* **SELECTED PASSAGE**:
== == ==
Need to get started planning for Long Term Care? Here’s an easy way to start thinking about it. Listen to my recent guest stint on WINA 1070 AM and 98.9 FM with Jeanne McCusker and her Saturday a.m. program “A Graceful Life”
I drive a little Mini-Cooper, – its bright red with black racing stripes I’ve added to it two round, black, red and white, magnetic signs on either side that say in- large print: “ELDER LAW” – and below that “Attorney.” My reasoning is, if you’re going to drive an eyecatching little sports car, you should use it to good effect.
The other day, I had someone roll down her windows at a stoplight and take a picture of the side of my car. She waved and shouted out to me that she’d be calling me and added, I’m a “sandwich generation member.” I’d venture a guess that she knows exactly what elder law is. She is one of the growing population who is simultaneously caring for her own children (probably teens or starting college) and her own aging parents or other relative.
Thanks to the signs on my car, people often ask me, “What’s Elder Law?” My answer is that if it involves seniors (55+ includes most children of elders) and something legal or government related, its probably Elder Law.
If they think of it at all, most people will relate to the bread & butter issues of my practice: Wills, Trusts, Powers of Attorney and Advanced Medical Directives. And in truth, that is the work that pretty much pays my bills. But there is far more. Most people have not given a thought to how they will be cared for when they are no longer able to do it themselves. And more critically, how will they pay for that care on their now fixed income and resources? Long Term Care planning is something that is vital to all of us as something on the order of 70% of us will spend our final days in some kind of care facility.
== == ==
* **DATA FOR REVIEW**:
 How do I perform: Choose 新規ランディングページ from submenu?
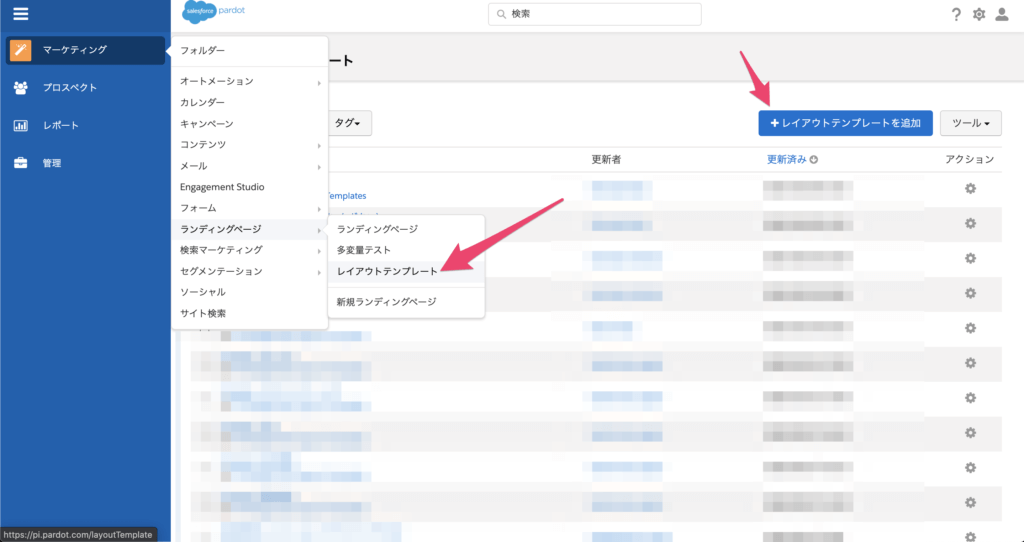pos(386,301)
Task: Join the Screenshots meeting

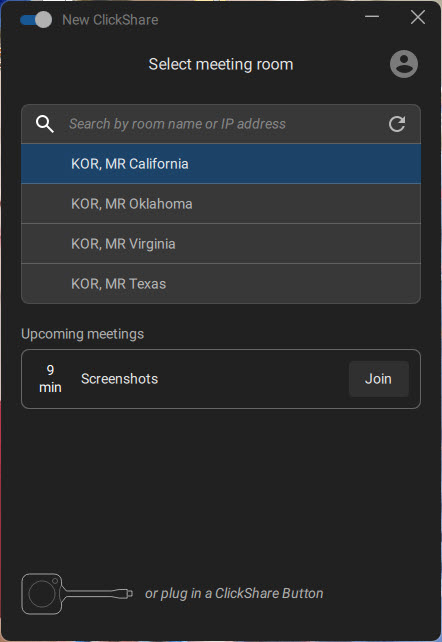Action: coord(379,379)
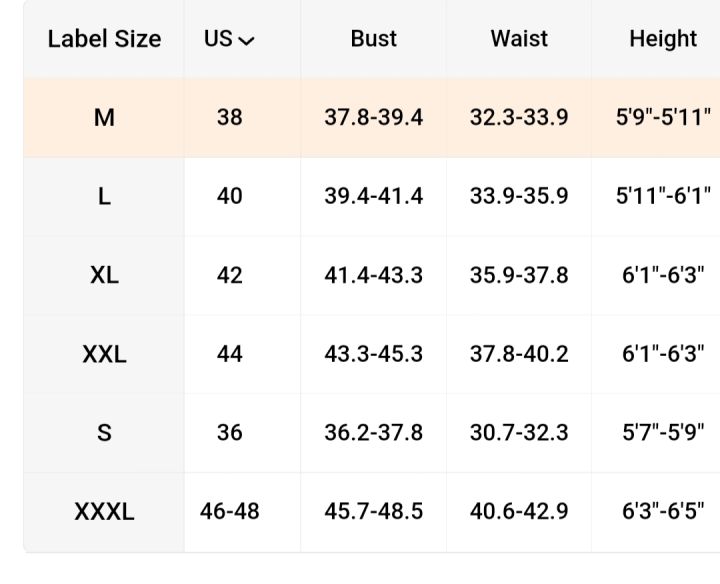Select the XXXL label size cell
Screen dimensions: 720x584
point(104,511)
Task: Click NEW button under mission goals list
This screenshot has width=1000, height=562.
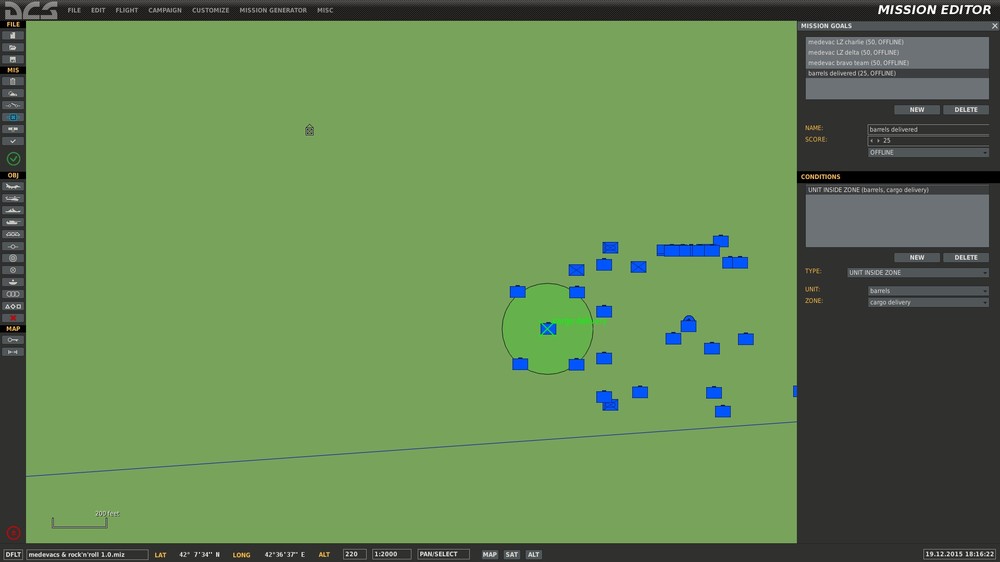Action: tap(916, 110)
== == ==
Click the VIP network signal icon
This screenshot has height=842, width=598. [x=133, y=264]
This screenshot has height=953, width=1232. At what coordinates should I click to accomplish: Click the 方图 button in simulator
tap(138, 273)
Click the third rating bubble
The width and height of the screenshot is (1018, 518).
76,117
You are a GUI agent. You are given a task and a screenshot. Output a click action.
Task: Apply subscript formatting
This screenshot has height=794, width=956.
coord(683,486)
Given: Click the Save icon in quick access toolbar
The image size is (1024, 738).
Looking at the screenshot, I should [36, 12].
== == ==
* **TASKS FOR THIS EXERCISE**:
1. Answer from the elder law post:
(a) On which radio stations and program did the writer appear as a guest?
(b) What color is the writer's Mini-Cooper?
(c) About what share of us will spend our final days in some kind of care facility?
2. Write the next part of the elder law post, starting after its last sentence.
The rows are separate material from the elder law post.

* **EXERCISE RESPONSES**:
1.
(a) WINA 1070 AM and 98.9 FM, on Jeanne McCusker's Saturday a.m. program "A Graceful Life."
(b) Bright red with black racing stripes.
(c) Something on the order of 70%.

2.
Many of the clients I deal with have issues related to an elder person’s ability – or inability – to make decisions and care for themselves. That includes decisions about their care and well being as well as decisions about their property and finances. Typically people come to me believing they need to seek guardianship or conservatorship. The former gives the control over the person – healthcare treatment, living arrangement and the like and the latter give one control over the person’s property and finances. I’m always happy to try to find a non-judicial way to avoid that as it is a long, expensive, court procedure which may be completely necessary. And when it is necessary, I can take care of the proceedings from start to finish.
One of the most troublesome areas that my clients deal with is the labyrinthine halls of Medicare and Medicaid. Both are extremely complex, government or government regulated areas that can overwhelm people who work in the field all the time. Connected with these agencies is dealing with local social services departments. All have reams of manuals, rules, regulations and eligibility hoops to jump through. This too is Elder Law.
In variably, dealing with these issues means dealing with family members. That is often a minefield. Many adult siblings have what I call “sandbox issues” which go back to childhood and teen years and have nothing to do with the present decisions that need to be made. Nevertheless, these long simmering issues often rear their ugly heads and must be dealt with in order to ensure that Mom or Dad get the care and assistance they need to remain comfortable and dignified right up to the end. Counseling and mediating with Adult Children is a big part of what I do as a part of my elder law practice. Sometimes it means litigating as a last resort.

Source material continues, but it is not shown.